A metric needs all four parts
For a metric to be trusted, define:
| Component | Question |
|---|---|
| Fact | What event or state are we measuring? |
| Grain | What does one row represent? |
| Dimension | Which context describes the event? |
| Time rule | When does the event count? |
For Brightside Bikes, “Active Bike Owner” might mean:
- Fact: customer has at least one completed bike order.
- Grain: one row per customer.
- Dimension: customer lifecycle status and product category.
- Time rule: active if bike order date is within the last 12 months.
That can become explicit SQL:
select
customer_id,
max(order_created_at) as latest_bike_order_at,
case
when max(order_created_at) >= current_date - interval '12 months'
then true
else false
end as is_active_bike_owner
from fct_order_lines ol
left join dim_sku s
on ol.sku_id = s.sku_id
where s.product_category = 'Bike'
and ol.is_cancelled = false
group by 1;
The code is only trustworthy if the business agrees the definition.

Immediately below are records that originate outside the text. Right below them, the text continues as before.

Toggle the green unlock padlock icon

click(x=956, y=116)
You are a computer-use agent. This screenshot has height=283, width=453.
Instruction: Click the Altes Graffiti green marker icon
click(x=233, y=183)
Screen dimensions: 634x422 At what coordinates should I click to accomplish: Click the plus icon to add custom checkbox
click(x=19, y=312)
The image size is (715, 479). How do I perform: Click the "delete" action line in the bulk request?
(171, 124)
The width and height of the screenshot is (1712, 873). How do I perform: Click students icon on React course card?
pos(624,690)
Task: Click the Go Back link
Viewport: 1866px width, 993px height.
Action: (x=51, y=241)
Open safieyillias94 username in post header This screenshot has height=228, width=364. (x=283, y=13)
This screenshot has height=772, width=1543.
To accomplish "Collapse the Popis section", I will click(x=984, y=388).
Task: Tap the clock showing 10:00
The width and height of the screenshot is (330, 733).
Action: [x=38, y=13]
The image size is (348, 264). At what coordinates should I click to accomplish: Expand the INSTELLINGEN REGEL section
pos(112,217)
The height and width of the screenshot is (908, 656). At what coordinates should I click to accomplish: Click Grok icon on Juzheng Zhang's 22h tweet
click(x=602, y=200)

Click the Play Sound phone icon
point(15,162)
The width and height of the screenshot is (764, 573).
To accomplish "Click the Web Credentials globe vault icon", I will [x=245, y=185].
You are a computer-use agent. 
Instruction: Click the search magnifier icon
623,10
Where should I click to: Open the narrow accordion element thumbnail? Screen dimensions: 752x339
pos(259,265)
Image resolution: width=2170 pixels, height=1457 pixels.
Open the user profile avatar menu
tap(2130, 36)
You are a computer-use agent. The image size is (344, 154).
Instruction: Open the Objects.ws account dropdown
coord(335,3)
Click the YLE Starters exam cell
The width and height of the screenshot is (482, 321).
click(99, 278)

The model makes that definition inspectable.
What to inspect first
When a metric is disputed, inspect:
- What fact is being measured?
- What is the grain of the model?
- Which dimensions are joined in?
- Are dimension keys unique?
- Which time field places the metric into a period?
- Are late-arriving events handled?
- Are facts being aggregated before or after joins?
- Does the dashboard change the grain again?
Most metric disputes become clearer once these questions are answered.
What good looks like
Good reporting does not require every user to understand dimensional modeling.
It requires the data team to use modeling discipline so users do not have to guess.
For Brightside Bikes, a leadership dashboard should not leave executives wondering whether revenue is order-level, order-line-level, refund-adjusted, recognised, settled, or campaign-attributed.
The model should make that meaning clear before the number reaches the meeting.
Facts record what happened.
Dimensions explain it.
Grain controls how it can be counted.
Time rules decide when it belongs.
Together, those choices are the moment a metric starts to mean something.